━━━━━ Passage provided

We have zero details on them.
Ray and Helen are good.
Yeah, but you learn how to be that way.
To shut people out, be invisible, you learn it.
[DRAMATIC MUSIC.]
Becca's only 12 years old.
Maybe she hasn't learned how to do that just yet.
We've been through every inch of this place.
I don't know what else we're gonna find.
Anything.
Anything that'll tell us who they really are, who might've taken them.
Jay, listen, um, about this morning.
I'm sorry.
I just got overwhelmed.
I kinda figured that when you ran out of your apartment and caught a case.
Uh, I just panicked.
It's not that I don't care about you, or that I Hailey, there's a little girl that's missing right now, so we can do this later.
Really.
Kay.
[SIGHS.]
Hey.
My partner's downstairs with your mom and dad.
They said it was okay if you and I chat a little bit.

━━━━━━━━━━
━━━━━ Provided data

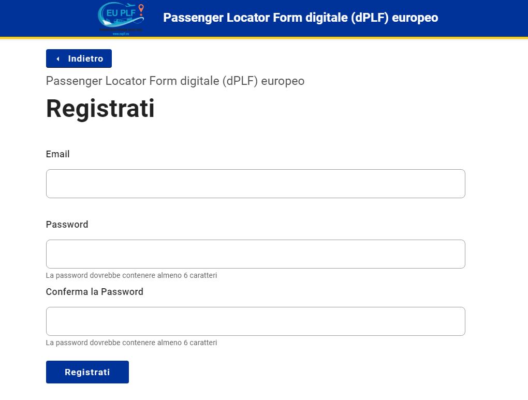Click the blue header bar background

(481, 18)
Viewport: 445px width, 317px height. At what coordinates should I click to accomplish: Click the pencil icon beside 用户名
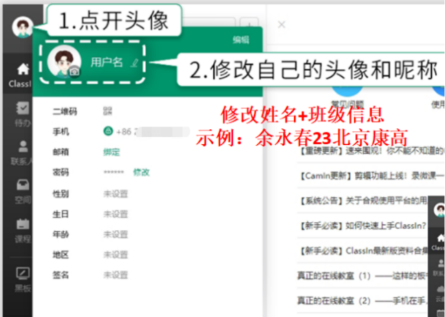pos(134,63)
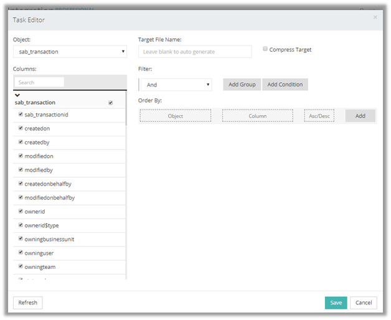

━━━━━━━━━━
━━━━━ Provided data

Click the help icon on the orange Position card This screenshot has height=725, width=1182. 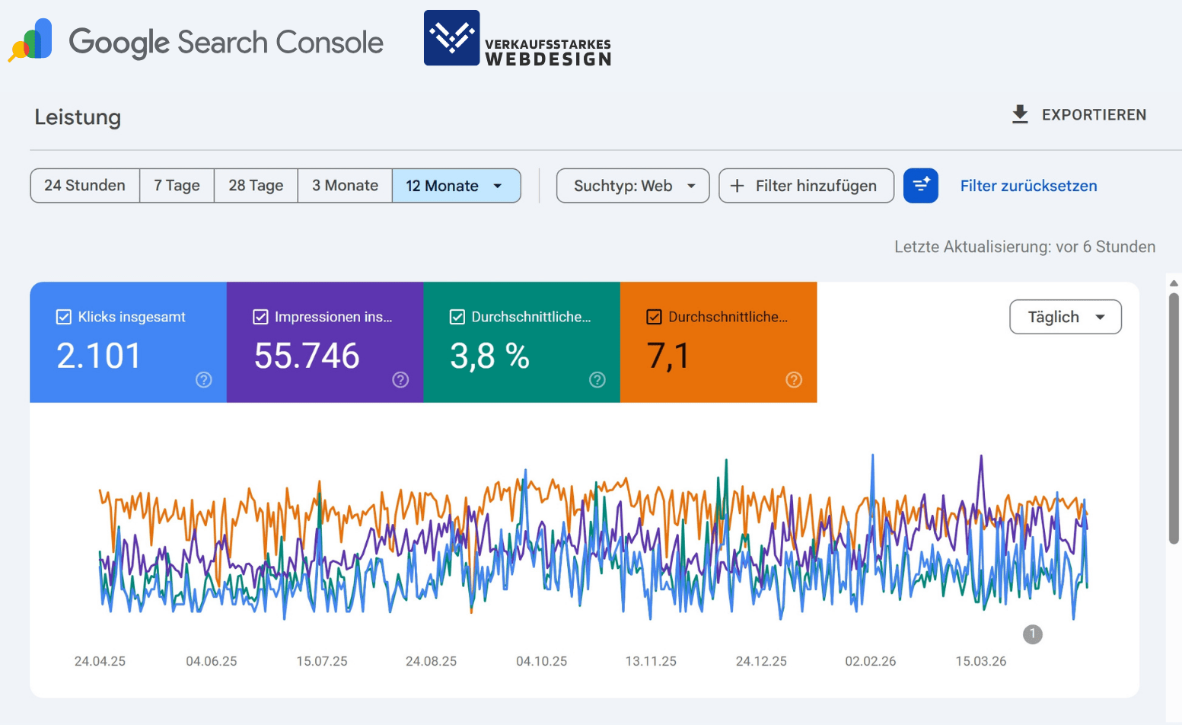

━━━━━━━━━━

Exercise requirements
[A] In the police dialogue, how old is Becca?
[B] Write the next several lines of the police dialogue, picking up after its final line.
The items come from a different source than the dialogue.

Per-task answers
[A] Becca is 12 years old.

[B]
- That all right with you? - Uh-huh.
All right.
I like your room.
Hey, Becca's got the same ones.
You guys are good friends, huh? Not really.
Hmm.
Becca's room does not look like this.
Her whole house really.
I've been a cop for 12 years, and I think I can feel it now.
You know, when something feels wrong? Becca's house is like that, right? I don't know.
I've never been there.
Hmm.
Is it okay if I sit? Sure.
I had a house like that when I was a kid.
Something was wrong.
I didn't tell anybody, but I did have a best friend.
She lived down the street from me, and even though I never told her a word of it, she knew.
She knew something wrong, and she would keep her window unlocked for me, so I could come inside if I needed a place to hide.
Is that what the flashlights are for? So you can go downstairs and let Becca in? Annie, you're a good friend.
You love her.
Sometimes when you love somebody you have to tell the truth, even if it feels like you're betraying something.
Do you know what happened to the Clartons? Okay.
I don't understand what's going on.
You've hardly told us anything.
- Should we be calling a lawyer? - No, no, no.
We're only here so it's on film, and it's recorded.
Okay? Now tell me the whole thing again.
You and Becca are friends.
Best friends.
- But we have to hide it.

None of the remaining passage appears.